また、福本さんは「香川県の高校生のタブレットについて考える会」を立ち上げ、地元商店街で署名活動を通じて、タブレットの無償貸与の継続を求めています。その署名活動はすでに複数の家庭の支持を受けており、所属する教育委員会に提出される予定です。

保護者負担の影響

文部科学省の研究によると、公立高校の年間教育費は平均約31万円で、その中でも特に多いのが通学費と授業料です。
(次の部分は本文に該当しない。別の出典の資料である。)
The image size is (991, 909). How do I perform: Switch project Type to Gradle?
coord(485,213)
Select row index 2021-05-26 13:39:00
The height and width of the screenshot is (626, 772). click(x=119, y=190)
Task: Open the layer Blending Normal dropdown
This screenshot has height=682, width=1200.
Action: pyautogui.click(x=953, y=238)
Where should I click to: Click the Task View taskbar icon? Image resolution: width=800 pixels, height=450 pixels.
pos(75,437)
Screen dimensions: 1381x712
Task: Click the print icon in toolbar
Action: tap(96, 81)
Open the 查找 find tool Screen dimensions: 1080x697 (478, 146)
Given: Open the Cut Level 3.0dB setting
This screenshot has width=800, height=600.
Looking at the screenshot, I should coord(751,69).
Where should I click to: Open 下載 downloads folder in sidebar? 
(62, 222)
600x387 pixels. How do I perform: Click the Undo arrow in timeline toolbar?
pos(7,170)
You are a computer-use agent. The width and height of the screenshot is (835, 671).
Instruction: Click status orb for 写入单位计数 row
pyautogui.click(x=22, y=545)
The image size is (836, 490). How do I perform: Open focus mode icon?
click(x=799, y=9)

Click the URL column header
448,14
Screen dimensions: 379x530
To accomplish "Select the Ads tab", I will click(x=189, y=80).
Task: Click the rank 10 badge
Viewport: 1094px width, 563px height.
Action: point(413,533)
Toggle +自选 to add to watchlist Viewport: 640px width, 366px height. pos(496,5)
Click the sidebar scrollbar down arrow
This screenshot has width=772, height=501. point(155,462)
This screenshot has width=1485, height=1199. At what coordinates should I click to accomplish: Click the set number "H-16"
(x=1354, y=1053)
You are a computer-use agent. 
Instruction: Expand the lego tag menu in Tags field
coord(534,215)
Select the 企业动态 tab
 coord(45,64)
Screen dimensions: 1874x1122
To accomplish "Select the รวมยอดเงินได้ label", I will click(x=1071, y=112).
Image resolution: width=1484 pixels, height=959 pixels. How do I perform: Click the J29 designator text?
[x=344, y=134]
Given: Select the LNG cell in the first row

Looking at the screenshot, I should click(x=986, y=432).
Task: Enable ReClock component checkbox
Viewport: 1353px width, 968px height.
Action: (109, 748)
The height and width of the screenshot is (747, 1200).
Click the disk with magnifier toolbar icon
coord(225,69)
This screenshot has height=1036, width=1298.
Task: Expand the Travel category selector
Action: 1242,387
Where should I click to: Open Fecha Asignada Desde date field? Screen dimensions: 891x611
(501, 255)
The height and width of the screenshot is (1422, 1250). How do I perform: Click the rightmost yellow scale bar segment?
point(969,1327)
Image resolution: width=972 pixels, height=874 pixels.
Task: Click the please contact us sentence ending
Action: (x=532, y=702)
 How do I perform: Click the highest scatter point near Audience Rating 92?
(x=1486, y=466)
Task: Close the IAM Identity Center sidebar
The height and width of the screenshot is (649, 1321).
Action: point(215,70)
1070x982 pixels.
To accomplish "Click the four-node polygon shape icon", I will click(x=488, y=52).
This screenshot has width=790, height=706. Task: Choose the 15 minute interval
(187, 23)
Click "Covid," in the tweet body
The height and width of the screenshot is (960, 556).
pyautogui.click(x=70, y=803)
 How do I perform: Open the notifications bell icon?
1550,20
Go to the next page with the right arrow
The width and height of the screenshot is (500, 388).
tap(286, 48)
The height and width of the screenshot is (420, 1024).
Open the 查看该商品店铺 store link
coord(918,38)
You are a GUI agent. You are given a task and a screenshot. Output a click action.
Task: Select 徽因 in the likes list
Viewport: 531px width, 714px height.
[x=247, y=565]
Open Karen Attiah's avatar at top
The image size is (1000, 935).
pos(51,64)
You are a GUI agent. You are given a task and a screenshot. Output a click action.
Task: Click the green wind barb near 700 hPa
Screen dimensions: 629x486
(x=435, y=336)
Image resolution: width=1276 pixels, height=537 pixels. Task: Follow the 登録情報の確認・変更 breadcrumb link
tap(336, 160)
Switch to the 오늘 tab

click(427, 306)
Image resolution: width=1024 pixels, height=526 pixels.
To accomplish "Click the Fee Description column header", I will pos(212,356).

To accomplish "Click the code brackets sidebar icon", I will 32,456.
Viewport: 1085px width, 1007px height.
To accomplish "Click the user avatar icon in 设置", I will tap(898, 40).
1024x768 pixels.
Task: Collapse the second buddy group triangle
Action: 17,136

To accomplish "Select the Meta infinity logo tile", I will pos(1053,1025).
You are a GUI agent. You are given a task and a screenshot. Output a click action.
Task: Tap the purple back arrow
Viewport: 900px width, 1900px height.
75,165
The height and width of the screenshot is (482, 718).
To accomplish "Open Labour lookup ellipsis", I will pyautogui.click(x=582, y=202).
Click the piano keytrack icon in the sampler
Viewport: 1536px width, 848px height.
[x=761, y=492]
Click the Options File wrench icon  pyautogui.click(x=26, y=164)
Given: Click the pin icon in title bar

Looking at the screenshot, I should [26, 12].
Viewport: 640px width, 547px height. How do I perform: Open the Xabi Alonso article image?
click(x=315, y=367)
タブレット端末の費用が加わることで、教育費がどれほど増えるのかが懸念されます。

支出項目 平均支出額
通学関係費 約9万1000円
授業料 約5万2000円
タブレット代金(想定) 約7万円

このように、教育費の増加は多くの家計に深刻な影響を及ぼすことが予測されています。

自治体ごとの違いと課題

香川県だけでなく、他の県でも同様の負担移行が見られ、特に群馬県では入学生から保護者負担に切り替える政策が導入されています。また、BYOD(Bring Your Own Device)方式の採用が進む中で、タブレット端末を所有する自由度は高まりますが、依然としてコストの問題は解決されていません。

宮城県などは無償貸与を維持しているものの、将来的には保護者に負担させる方向で進む見通しです。このような政策の背景には、各自治体の財政状況が影響しています。

専門家の見解と今後の考察

教育の専門家である千葉工業大学の福嶋尚子准教授は、タブレット端末の自己負担化について「学校運営に必要なものは基本的に学校設置者が負担するべき」という見解を示しています。この考えは、教育基本法にも基づいているもので、保護者に過度な負担をかけることは子どもの学びの権利を奪う行為と指摘しています。

子どもの学ぶ権利の観点から

福嶋准教授も指摘するように、「タブレット端末を保護者に負担させれば、購入を断念せざるを得ない人が出ます」との意見は多くの保護者の共感を呼んでいます。教育条件の整備が不十分になることで、教育のデジタル化が進む中での格差の拡大が懸念されています。

教育の未来に向けた解決策の模索

国は子育て支援や教育の質向上を謳っているものの、具体的な支援措置が求められています。タブレット端末の導入はGIGAスクール構想の重要な要素であり、これを保護者に負担させることが教育における不平等を生むことは明白です。文部科学省には責任ある対応が求められています。

タブレット端末の導入が教育の未来にどう影響するか、また、それによって保護者や子どもたちがどのような影響を受けるかは、今後も注視が必要です。タブレット端末が教育にとっての新たな「必需品」である一方、その負担をどう均等化するかは喫緊の課題と言えるでしょう。